Saturday, March 5, 2011

Little white lies...

I reached my weight loss goal the other day, so I am technically in maintaining mode right now.

It's a weird feeling--a GOOD FEELING! :)

And because I am still counting my points and tracking as part of my maintenance working towards lifetime, I obviously still keep a diligent record.

Today I was tallying things up and writing them down at the end of the day. I found myself in debate over a piece of garlic bread I had with dinner. I KNEW in my heart of hearts that if I honestly counted the points for it, it would be 4 points+.

But I didn't want to. I wanted that bread to magically only be 3 pt+. It makes no sense, I know.
 ONE LOUSY LITTLE POINT.

And so I wrote it in. 3 pt+.

It made me think about how far I have come--where I have been in my life--and what losing all this weight has given me. Do I think that fibbing on my 1 little point would have made me gain back everything I lost or be a total deal breaker on the scale this week? No...no, I don't.

But the truth of the matter is, it's the little white lies that got me where I was before...the "I'm only ate a few chips" that really translated into half the previously unopened bag. There is freedom in facing the facts about what you're eating. If I had told myself tonight that my garlic bread was only 3 points, I would forever think of it as only being 3 pts. And I would forever calculate it as that. And what if there is another day, when I don't like another points value...and I decide to fib a little there too...

How many points will it take to get me off track...to lie to myself enough to give up what I have worked so hard for?

I quickly went back and changed the points. 4 pt+ for my piece of garlic bread.

There. I did it. It felt good. It felt real. And honest.

The only way to change a problem is to face it right on.

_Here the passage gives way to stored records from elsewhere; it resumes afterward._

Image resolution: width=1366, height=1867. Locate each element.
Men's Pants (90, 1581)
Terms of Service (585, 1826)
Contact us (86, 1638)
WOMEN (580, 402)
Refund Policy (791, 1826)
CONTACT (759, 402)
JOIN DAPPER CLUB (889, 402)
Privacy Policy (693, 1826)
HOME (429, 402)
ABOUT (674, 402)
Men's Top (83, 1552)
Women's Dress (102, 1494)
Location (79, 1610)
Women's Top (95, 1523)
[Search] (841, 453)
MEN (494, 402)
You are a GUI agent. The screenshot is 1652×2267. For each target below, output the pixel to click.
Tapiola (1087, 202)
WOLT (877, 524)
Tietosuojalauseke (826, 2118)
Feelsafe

To avoid or deny, is to skate around the real issues at hand...and the way to keep yourself from growing and progressing.

And I guess that's just my challenge to you...and to me...to avoid the little white lies...that the couple crackers here and there don't have points if you don't track them, or that the 3/4 of the sandwich really only counted as half...or that the garlic bread was 3 points instead of 4.

The scale, your body and your mind will thank you...and I think you'll find in yourself a greater dedication to eat right--not just now, but always.

3 comments:

C Smith said...

Little white lies totally got me to where I was. I love this post. So true!

Missy said...

I am a new WW member and have found this to be all to true! I always want to calculate in my favor but I know that kind of rational is the reason I am a WW member in the first place. I need to be 100% accountable for every bite. My motto lately is...if it goes in, it counts! Tastes at Costco...start tallying...a snitch here or there of the meal to test it...count it. It also pushes me towards better choices. I mean seriously I am not overweight because I fibbed with fresh fruit and veggies.

Rachel Holloway said...

SO true Missy! And while things can't always be 100% accurate (I mean, some things may honestly be off a point or two here and there due to portions, etc) but it's important to just be honest with yourself!